China's more than 1.3 billion people may directly ride their new bicycles from the store to the roads without first going to the police for registration.

Chinese residents cycle along a busy business district in Beijing October 22, 2004. [Reuters]
New road traffic safety rules were passed in Beijing Friday, abolishing the bicycle registration system which had been in place for nearly half a century.

Similar reforms have been carried out in some other places in the country, including Sichuan Province and Zhoushan City in Zhejiang Province.

Bicycle has been an indispensable vehicle for common Chinese. The populous country produced 78 million bicycles last year, about one third of the global total. In 2002, every Chinese urban family owned an average of 1.4 bicycles.

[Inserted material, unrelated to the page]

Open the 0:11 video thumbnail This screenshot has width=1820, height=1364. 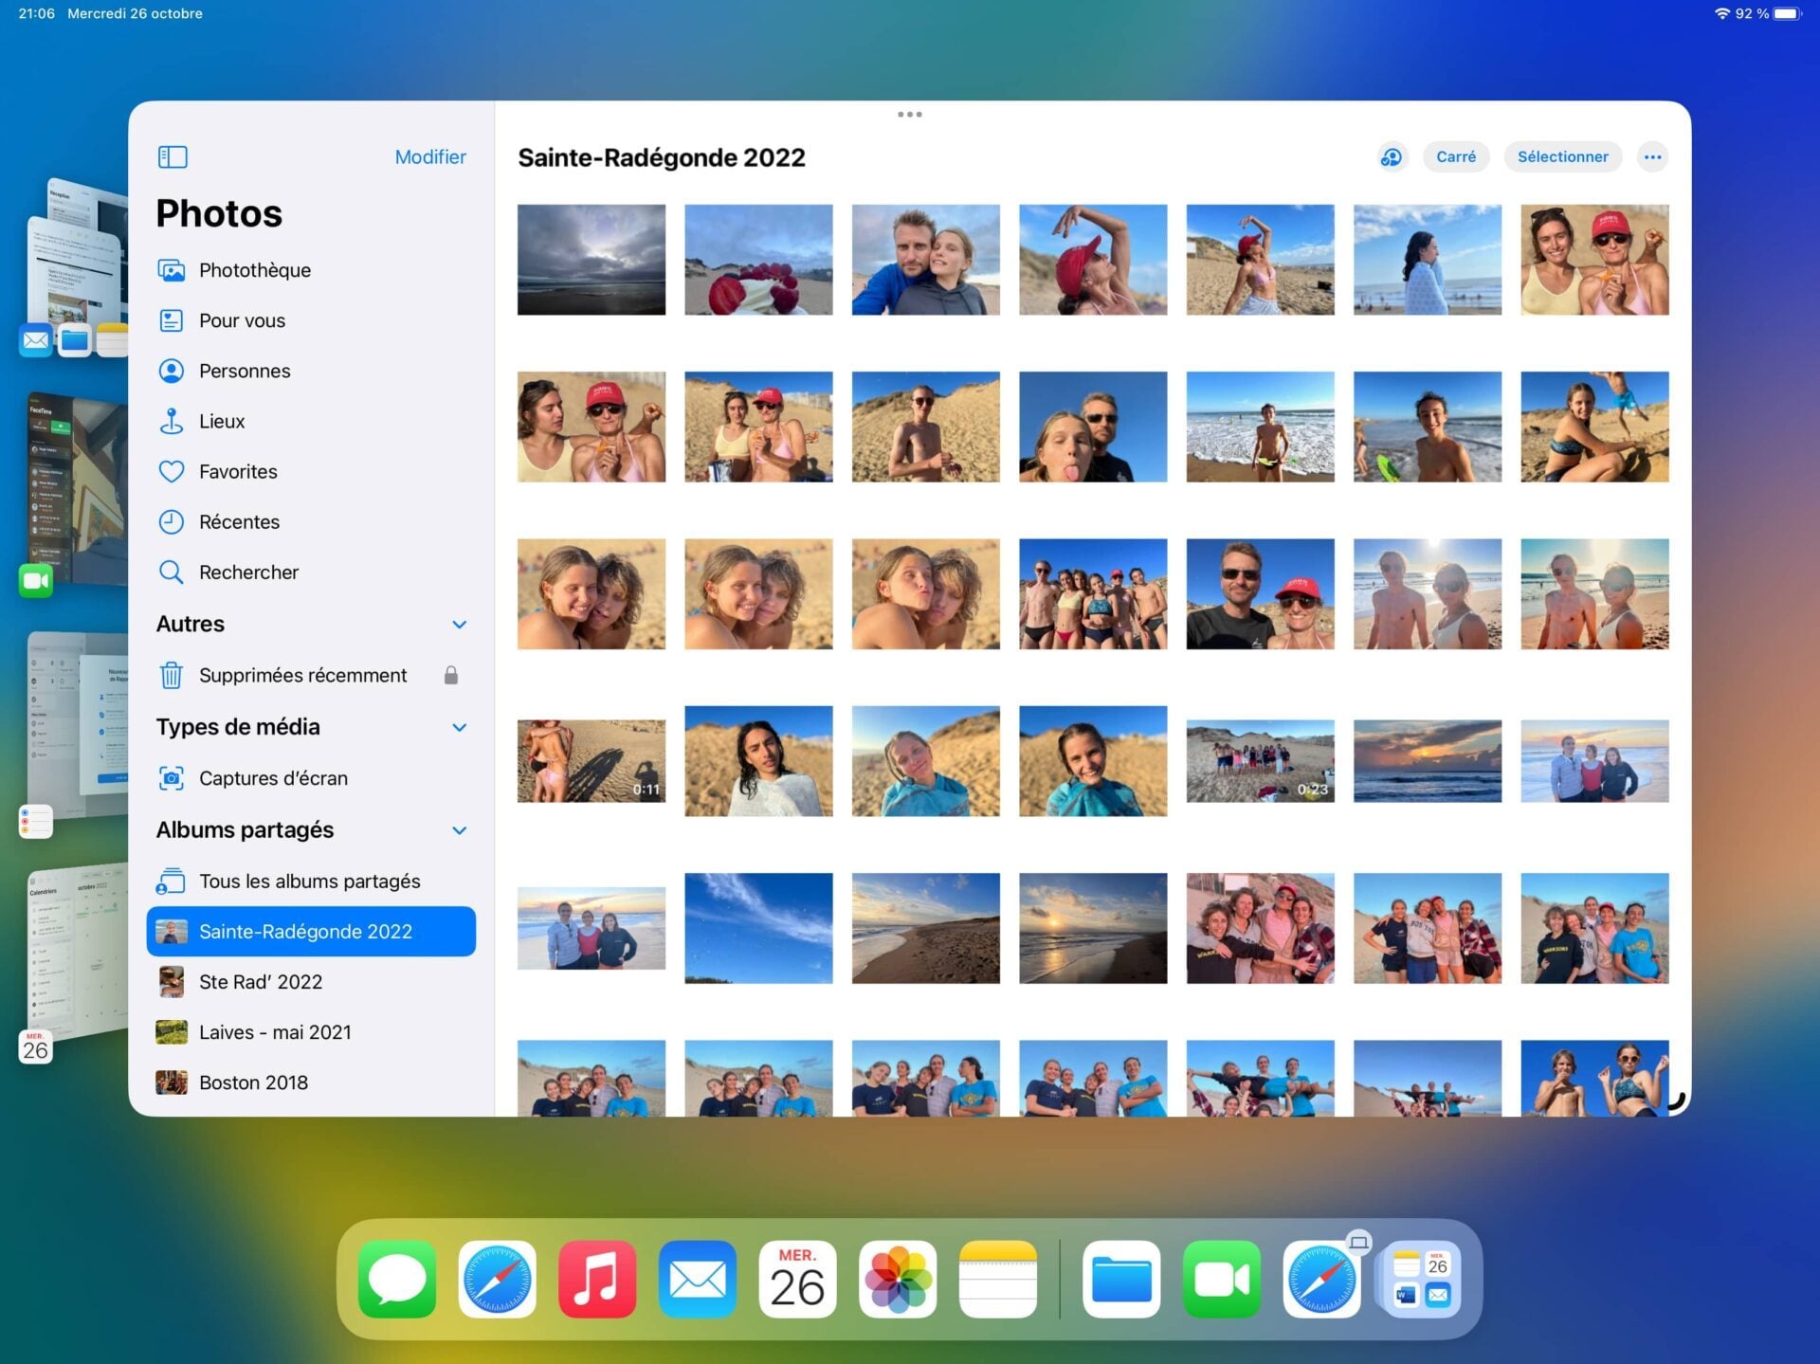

Before the reforms, people would have to apply for bicycle plates or face penalty. They had to turn in tax each year and the police would take care of the registered bicycles' safety. The annual tax was four yuan (0.48 US dollars) for one bicycle in Beijing.

The abolishment of the bicycle registration system was underpinned by dwindling value of bicycle, which was once a major treasure of the Chinese. Also the registration brought too much trouble for citizens and increased the cost of government administration as the old bicycle registration system could barely prevent theft, said Wang Jiayan, deputy director of the Subcommittee of Legislative Affairs of the Beijing Municipal People's Congress, the city legislature.

While most foreigners connect China with bicycle-flooded streets, Chinese streets in major cities are actually flooded with automobiles. Some people began to take bicycle as a tool for physical exercise.

China is entering an automobile age and application for an automobile plate is becoming more difficult. The country registered more than 9 million automobiles and the figure is climbing by 15 percent each year.

This reform is similar to the abolishment of pre-marriage physical checks and of companies' permits for their employees' marriage, said Wang Yukai, a professor with the National School of Administration. It indicated the government began to pay attention to administration efficiency.